1. The regime only applies to firms having “strategic market status”

  • The Competition and Markets Authority (CMA), through its Digital Markets Unit, will designate firms as having “strategic market status” (SMS) in relation to a digital activity. Five conditions must be met:
  1. The firm carries out one or more digital activity, e.g., providing a service via the internet or providing digital content.
  2. The digital activity is linked to the U.K., e.g., it has a significant number of U.K. users, or the firm carries on business in the U.K. in relation to the digital activity.
  3. The firm has “substantial and entrenched market power” (based on a forward-looking assessment).
  4. The firm has “a position of strategic significance” in respect of the digital activity. This could be where it has achieved significant size or scale in relation to the activity, a significant number of other firms use the activity, or its position in relation to the activity would allow it to extend market power to other activities or substantially influence how other firms conduct themselves.
  5. The CMA estimates that the firm (or its group) has global turnover > GBP25 billion or U.K. turnover > GBP1bn.
  • The CMA must complete an SMS designation investigation within nine months (extendable by three months). Designations will last for five years.
  • We expect only a small number of the largest digital firms will be designated. The CMA has indicated three to four designation investigations in the first year. Some firms will likely be designated in relation to a number of different digital activities.
  • In preparation, the CMA is consulting on draft guidance.

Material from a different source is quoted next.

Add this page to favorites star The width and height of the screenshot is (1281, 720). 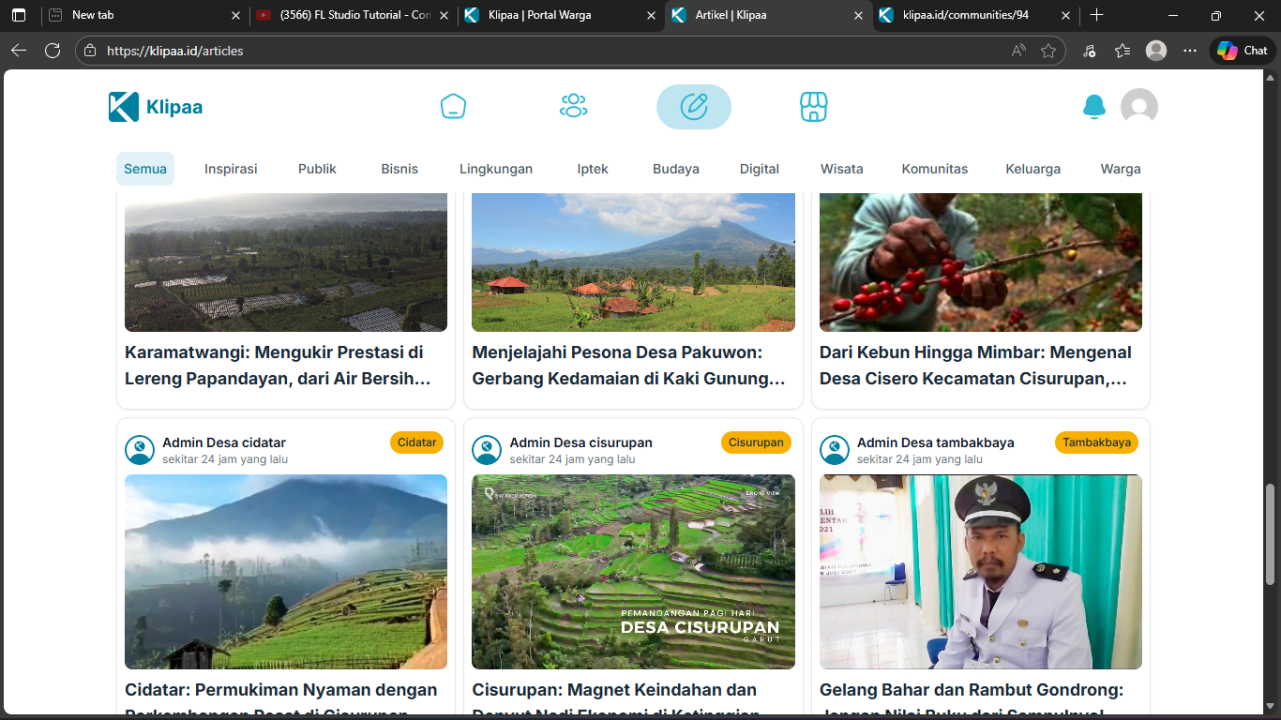click(1048, 51)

2. SMS firms will be subject to binding but tailored conduct requirements

  • These will be tailored to each SMS firm. This is unlike the EU Digital Markets Act, where a blanket set of obligations apply to all “gatekeepers”. Conduct requirements will be kept under review and may be amended.
  • Conduct requirements can only be imposed for the purpose of certain objectives: treating users fairly, enabling user-choice, or providing information to enable users to make informed decisions. They must be proportionate.
  • They must fall within permitted categories. These can take the form of obligations (such as trading on fair and reasonable terms or providing information) or restrictions (including requirements that prohibit self-preferencing, discriminatory terms or restrictions on interoperability). Their scope is potentially very broad.
  • If under investigation by the CMA for suspected breach of a conduct requirement (see point 5 below), SMS firms can argue their conduct is exempt due to resulting benefits for users, such as lower prices or higher quality. Firms will likely face a high burden to show that the conditions for exemption are met.

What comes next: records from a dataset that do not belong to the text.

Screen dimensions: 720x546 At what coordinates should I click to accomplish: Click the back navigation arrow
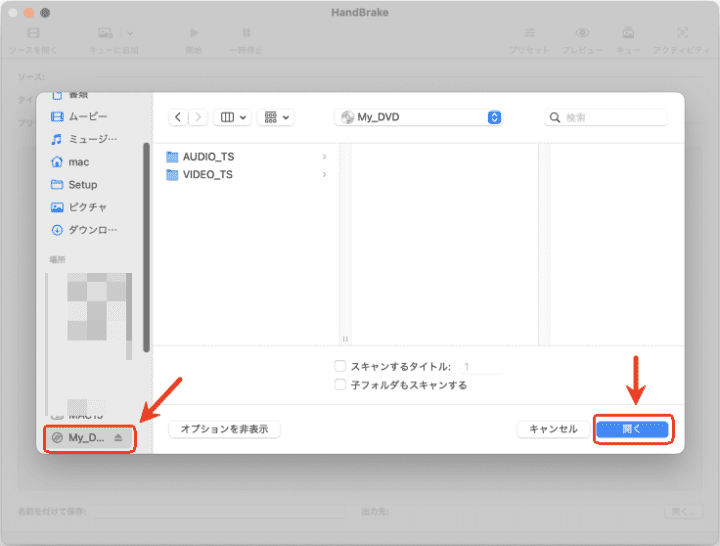pos(178,117)
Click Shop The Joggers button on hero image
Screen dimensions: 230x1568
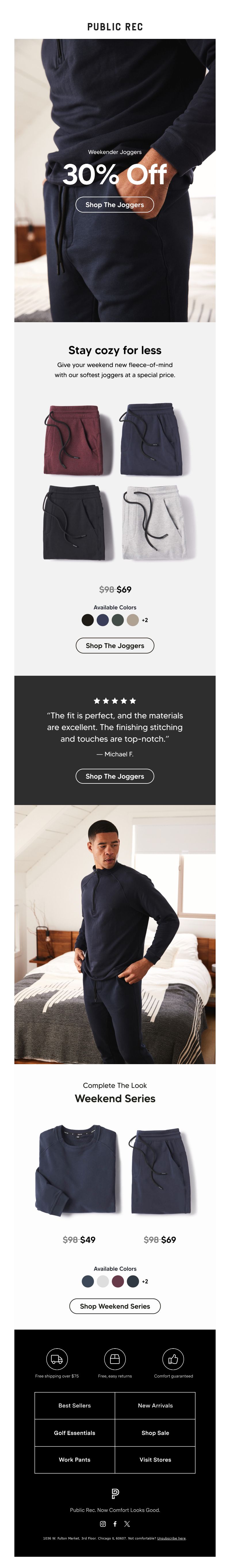[x=115, y=204]
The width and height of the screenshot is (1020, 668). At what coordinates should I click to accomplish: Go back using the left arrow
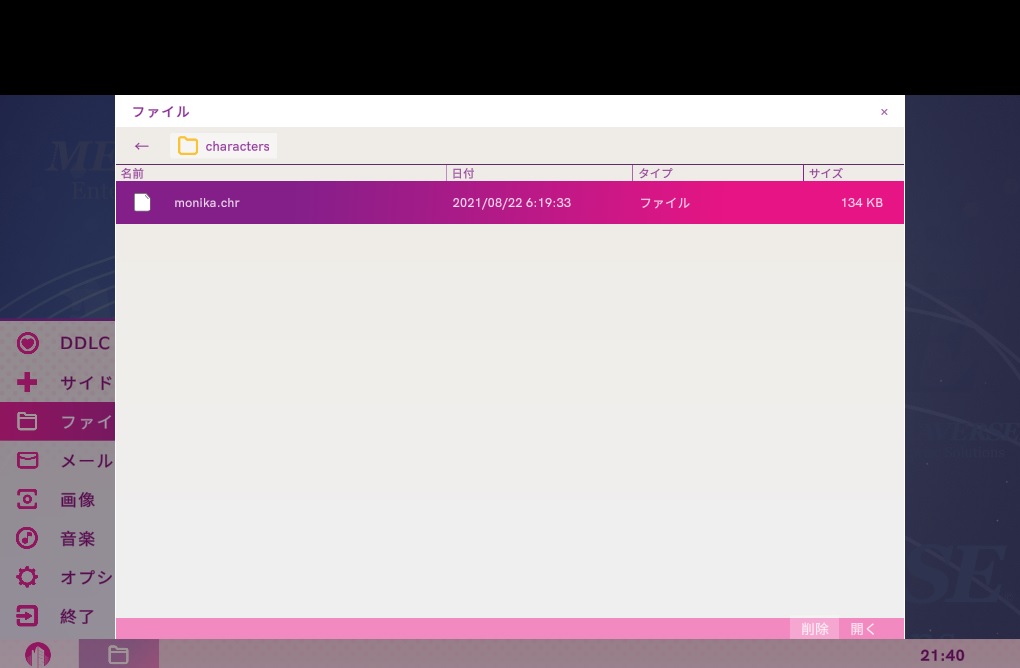(142, 146)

3. CMA can make “pro-competition interventions” including structural separation

  • “Pro-competition interventions” (PCIs) go beyond the conduct requirements and will enable the CMA to tackle the root causes of barriers to competition in digital markets. They are modelled on the existing U.K. market inquiry regime.
  • PCIs are wide-reaching and can force an SMS firm to behave in a certain way, restrict its conduct or even require divestment of parts of its business. They can also take the form of recommendations to government or other regulators.
  • SMS firms can offer legally binding commitments to address any potential concerns.
  • The CMA has already indicated where its new powers could be used, based on experiences in recent CMA investigations and market studies, calling out platforms funded by digital advertising and mobile ecosystems.

4. SMS firms must report all M&A above certain thresholds to the CMA

  • This applies where an SMS firm (or member of its group):
  1. acquires 15% or more of shares/voting rights in a company carrying on activities in the U.K. or supplying goods or services in the U.K. (or increases its shares/voting rights to more than 25% or more than 50%), and
  2. the value of the consideration is at least GBP25 million (for this acquisition and other acquisitions of shares/voting rights in the company).
  • There is a similar threshold for joint ventures.
  • SMS firms cannot complete these deals until expiry of a waiting period, which will run for five to ten working days after the report is submitted.
  • The rules give the CMA greater visibility over deals in the digital sector. If a reported deal raises concerns, the CMA can take forward an investigation through the standard merger control process and may impose a “hold separate” order.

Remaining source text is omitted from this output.